Hackolade has partnered with DataHub to provide an officially supported integration, using the standard APIs of the Generalized Metadata Service (GMS) endpoint. With this integration, users can easily publish into the DataHub data catalog, and keep their Hackolade data models synchronized.
Terminology and asset hierarchy
Each technology that we integrate with has its own vocabulary and concepts. And as often, terms don't necessarily mean the same things...

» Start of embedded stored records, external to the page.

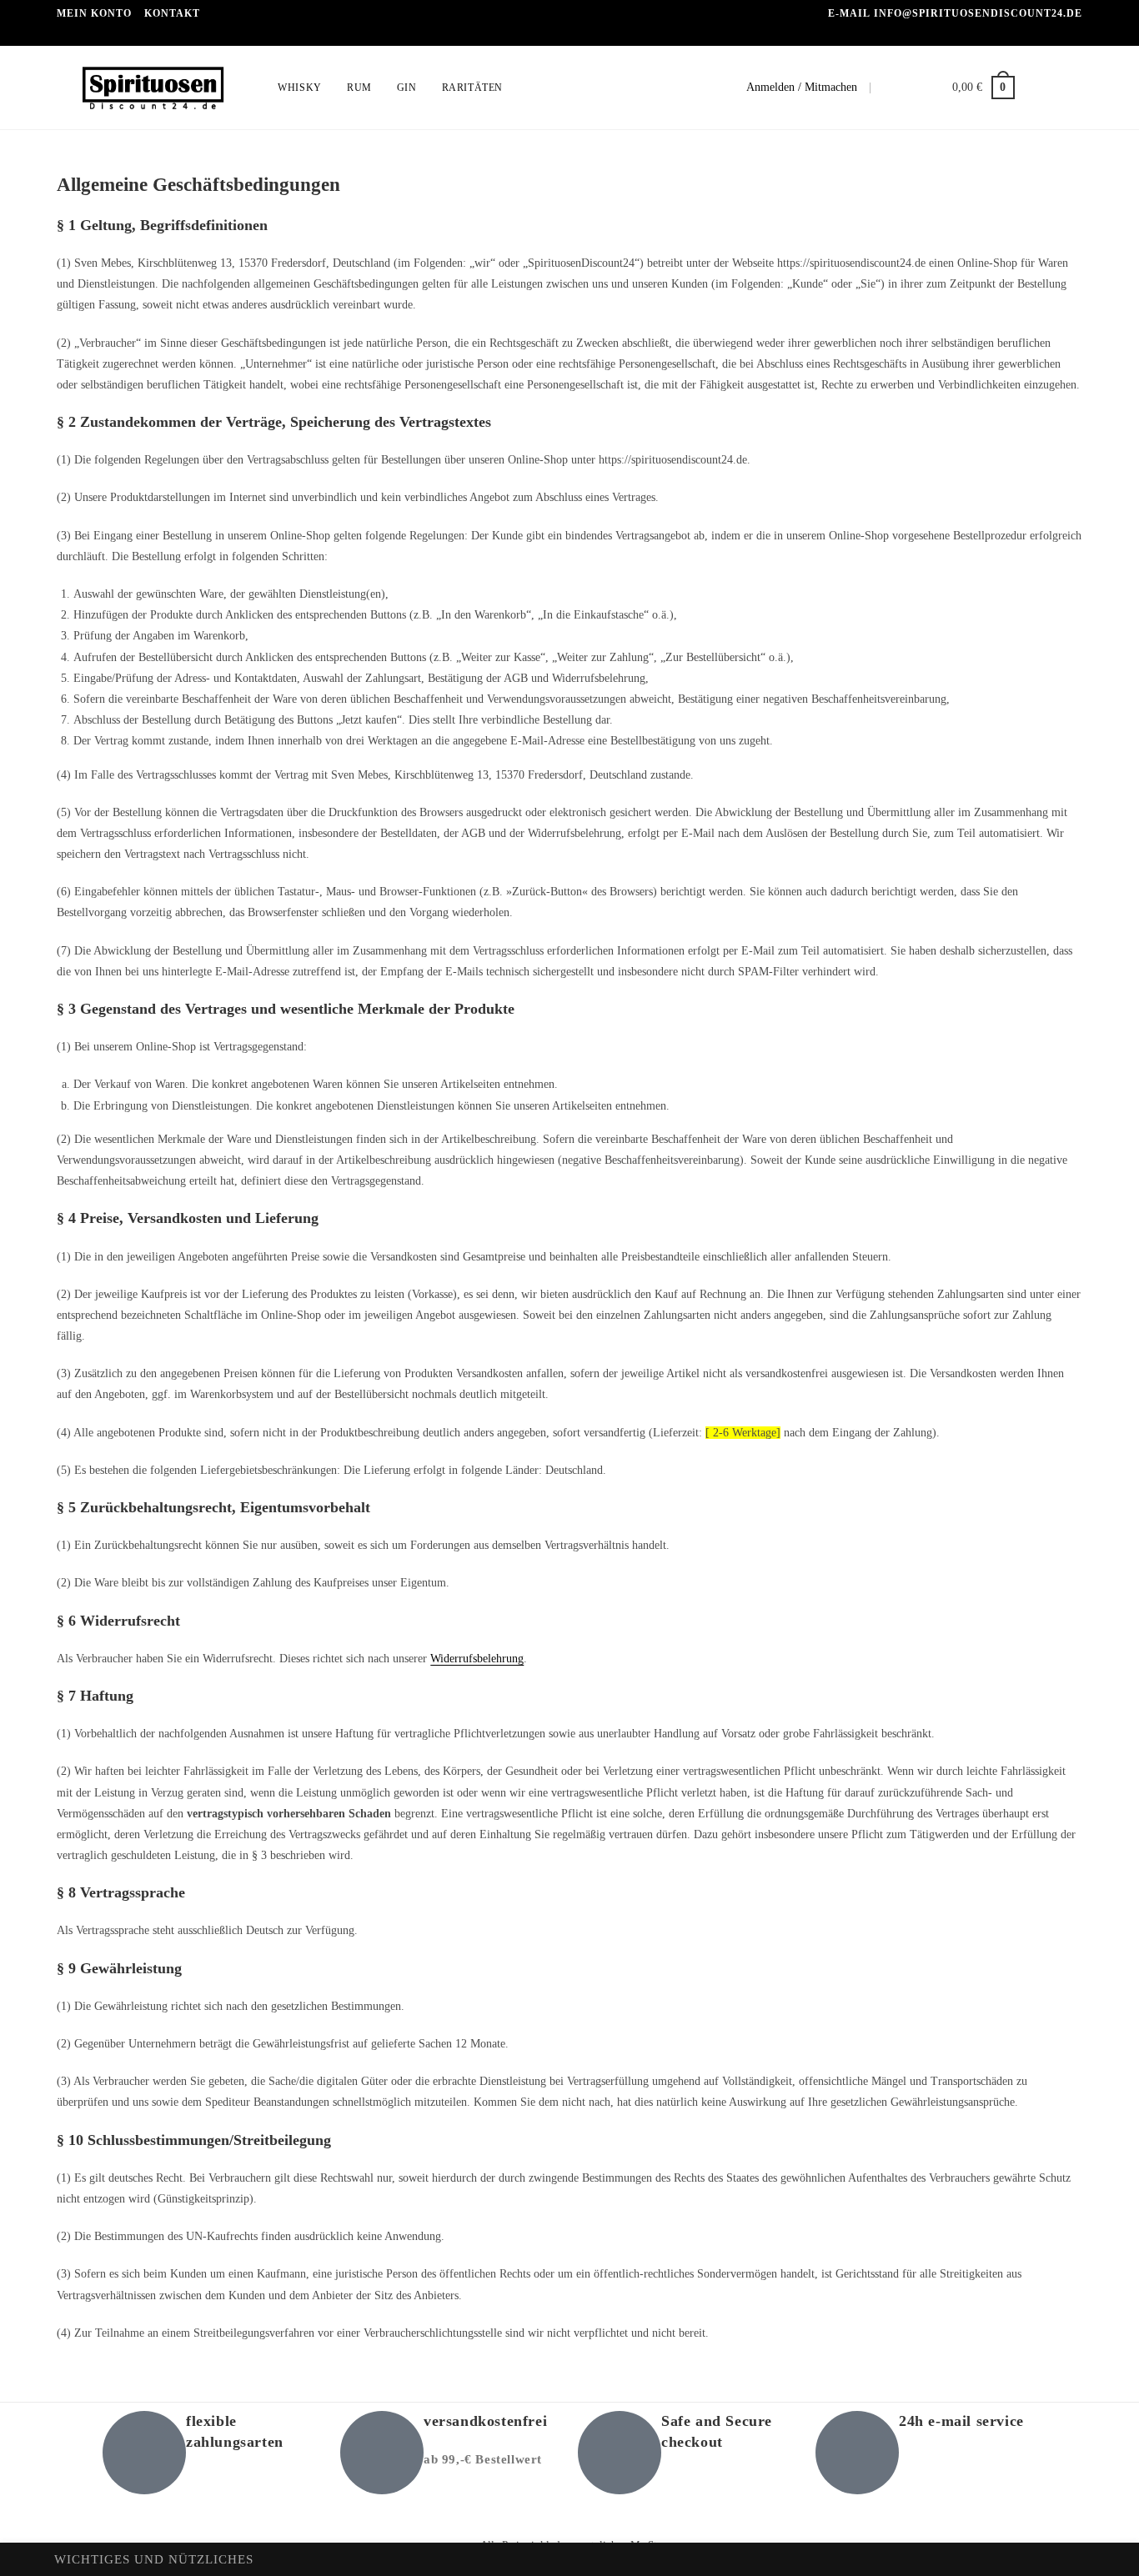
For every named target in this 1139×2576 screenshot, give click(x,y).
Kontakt (172, 13)
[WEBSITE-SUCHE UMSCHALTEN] (531, 87)
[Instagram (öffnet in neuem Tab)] (1077, 87)
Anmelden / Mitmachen (801, 87)
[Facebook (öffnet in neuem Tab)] (1055, 87)
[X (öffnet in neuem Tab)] (1032, 87)
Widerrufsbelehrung (477, 1658)
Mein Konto (94, 13)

With DataHub, we can identify the following hierarchy:
Platform (e.g. Snowflake)
└── Container: Database (e.g. sales_db)
└── Container: Schema (e.g. public)
└── Datasets (e.g. tables, views)
└── Schema Metadata
└── Fields / Columns / Attributes
- Platform: represents a technology or data system instance where data resides (e.g., MySQL, BigQuery, Snowflake, Kafka). It serves as an organizational layer to categorize and group data sources based on where they are hosted or what technology stack they use. It is not a physical entity but rather an abstraction that helps with data governance, data discovery, and management by grouping related data systems.
- Container: typically used to represent a specific data model, business domain, or project. A container in DataHub cannot contain more than one database. But a container can contain multiple nested containers. As a result, a top-level container corresponds to a Hackolade Studio model, and if there are multiple Hackolade Studio containers/schemas in our model, then we create nested DataHub containers, each containing one single database/schema.
- Database: represents a logical grouping within a data source, like a schema or database instance in an actual data store (e.g., Oracle, Snowflake, etc.). Each Database can contain multiple datasets (tables, views, etc.). This would be the equivalent of our container/database/schema/keyspace/namespace/resource
- Dataset: refers to the actual data structures such as entities, tables, views, collections, or other data assets. Each Database can have multiple Datasets.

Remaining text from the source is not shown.